Today’s highly charged political atmosphere in Washington means that Gulf central banks have little choice but to toe the line. But the crackdown on Gulf institutions - and the implication that all Arab finance houses are somehow culpable of aiding the September 11 attacks - has stoked considerable anger among bankers. Privately, they bridle at suggestions that the Gulf is a giant ATM for terrorists. “You cannot come into a region every time cracking a whip,” says Abdel Aziz al-Ghurair, chief executive of Dubai’s Mashreqbank. “It’s unfair, and it risks sparking a backlash.”

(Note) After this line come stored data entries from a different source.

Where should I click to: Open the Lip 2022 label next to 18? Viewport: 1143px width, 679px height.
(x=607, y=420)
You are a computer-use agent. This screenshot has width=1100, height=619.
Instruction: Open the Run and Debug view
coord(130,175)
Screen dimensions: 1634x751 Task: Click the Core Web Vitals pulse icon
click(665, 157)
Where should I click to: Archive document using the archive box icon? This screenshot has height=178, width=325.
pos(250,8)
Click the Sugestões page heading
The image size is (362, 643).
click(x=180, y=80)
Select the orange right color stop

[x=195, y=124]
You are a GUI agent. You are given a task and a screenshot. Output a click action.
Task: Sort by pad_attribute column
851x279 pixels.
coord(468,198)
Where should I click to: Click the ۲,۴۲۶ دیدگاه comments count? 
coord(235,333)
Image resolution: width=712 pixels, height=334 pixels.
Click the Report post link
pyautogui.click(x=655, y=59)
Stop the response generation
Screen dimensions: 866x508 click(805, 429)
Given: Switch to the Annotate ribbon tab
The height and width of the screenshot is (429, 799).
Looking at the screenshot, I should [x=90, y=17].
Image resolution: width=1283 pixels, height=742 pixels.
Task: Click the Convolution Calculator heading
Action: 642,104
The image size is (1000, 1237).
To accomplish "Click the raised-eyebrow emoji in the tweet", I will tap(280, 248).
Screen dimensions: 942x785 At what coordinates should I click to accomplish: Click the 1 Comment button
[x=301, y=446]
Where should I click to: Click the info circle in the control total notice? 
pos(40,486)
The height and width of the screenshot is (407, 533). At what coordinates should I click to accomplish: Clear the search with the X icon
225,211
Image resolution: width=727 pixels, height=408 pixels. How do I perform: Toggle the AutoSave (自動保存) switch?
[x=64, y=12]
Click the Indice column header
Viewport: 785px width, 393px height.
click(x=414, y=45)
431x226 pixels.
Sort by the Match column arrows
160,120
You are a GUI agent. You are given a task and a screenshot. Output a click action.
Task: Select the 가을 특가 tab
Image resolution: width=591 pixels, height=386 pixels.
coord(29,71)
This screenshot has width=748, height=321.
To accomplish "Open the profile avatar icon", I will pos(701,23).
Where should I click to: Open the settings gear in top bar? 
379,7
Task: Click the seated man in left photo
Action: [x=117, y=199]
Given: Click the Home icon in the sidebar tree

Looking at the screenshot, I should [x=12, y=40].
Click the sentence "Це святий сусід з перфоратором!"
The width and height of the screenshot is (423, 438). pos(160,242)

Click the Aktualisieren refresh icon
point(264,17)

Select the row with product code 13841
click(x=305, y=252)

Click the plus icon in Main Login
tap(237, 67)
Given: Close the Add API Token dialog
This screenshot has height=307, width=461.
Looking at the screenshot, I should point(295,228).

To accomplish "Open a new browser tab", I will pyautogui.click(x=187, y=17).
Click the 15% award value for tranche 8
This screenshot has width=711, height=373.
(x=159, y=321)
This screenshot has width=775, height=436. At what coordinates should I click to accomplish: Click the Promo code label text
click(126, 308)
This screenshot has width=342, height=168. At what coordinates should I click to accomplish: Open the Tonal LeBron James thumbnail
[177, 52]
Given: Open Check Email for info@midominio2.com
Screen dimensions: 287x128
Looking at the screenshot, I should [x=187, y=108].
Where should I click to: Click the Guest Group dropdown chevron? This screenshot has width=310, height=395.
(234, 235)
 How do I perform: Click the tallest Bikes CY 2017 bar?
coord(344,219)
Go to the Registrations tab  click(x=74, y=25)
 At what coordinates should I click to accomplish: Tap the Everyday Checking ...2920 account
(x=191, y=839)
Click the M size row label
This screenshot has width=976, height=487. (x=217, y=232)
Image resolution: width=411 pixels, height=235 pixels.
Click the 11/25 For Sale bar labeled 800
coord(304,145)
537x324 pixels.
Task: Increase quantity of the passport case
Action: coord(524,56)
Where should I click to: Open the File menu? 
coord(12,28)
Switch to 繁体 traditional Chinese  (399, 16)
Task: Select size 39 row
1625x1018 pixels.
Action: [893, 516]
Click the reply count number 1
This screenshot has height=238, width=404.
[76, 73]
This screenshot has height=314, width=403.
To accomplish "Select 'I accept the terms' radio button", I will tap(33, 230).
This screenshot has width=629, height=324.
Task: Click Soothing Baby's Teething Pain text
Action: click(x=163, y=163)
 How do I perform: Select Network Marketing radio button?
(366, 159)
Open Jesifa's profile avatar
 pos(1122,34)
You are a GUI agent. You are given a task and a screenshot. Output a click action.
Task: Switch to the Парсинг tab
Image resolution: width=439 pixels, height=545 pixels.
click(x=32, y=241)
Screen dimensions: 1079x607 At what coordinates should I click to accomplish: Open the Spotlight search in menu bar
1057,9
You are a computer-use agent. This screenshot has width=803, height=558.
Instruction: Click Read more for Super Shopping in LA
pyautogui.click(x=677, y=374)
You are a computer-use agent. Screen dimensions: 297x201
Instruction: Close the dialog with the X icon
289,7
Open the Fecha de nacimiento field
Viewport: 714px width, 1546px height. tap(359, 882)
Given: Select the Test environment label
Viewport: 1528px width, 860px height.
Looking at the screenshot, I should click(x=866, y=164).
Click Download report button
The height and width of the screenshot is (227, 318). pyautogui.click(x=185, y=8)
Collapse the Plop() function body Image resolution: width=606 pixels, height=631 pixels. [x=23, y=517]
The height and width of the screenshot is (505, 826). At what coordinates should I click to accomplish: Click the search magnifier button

Whatever the politics underlying the new anti-money laundering legislation, bankers argue cogently that it will be difficult to honor Western-style laws in societies that despite decades of oil-funded growth remain largely cash-based. Not only do most Gulf nationals prefer to use cash wherever possible, but the large communities of foreign laborers resident in the Gulf remit millions of dollars each month to their home countries, usually in cash. Moreover, many banks’ clients are based in closed East African and Central Asian economies where letters of credit are viewed as little more than worthless. “I have clients from Somalia,” says Khalifa Mohammed Hassan, CEO of Abu Dhabi Commercial Bank. “Does anyone seriously expect me to accept a letter of credit from Mogadishu? I take cash, of course. But that doesn’t mean I’m doing business with drug dealers.”

Bankers argue that belt-tightening and greater emphasis on retail banking should see them through a difficult year in 2002. Much depends, of course, on the usual variable: the price of oil. “The challenge to bank profitability comes mainly from the drop in the interest rate environment,” says International Investor’s al-Bahar. “We won’t see much growth in deposits. There will undoubtedly be less wholesale business and fewer opportunities that depend on government initiatives. But we’ll also see new openings for private-sector investment and corporate growth. Banks will keep a conservative outlook, focus on their core retail business and look around for new opportunities. We won’t see a major negative impact.”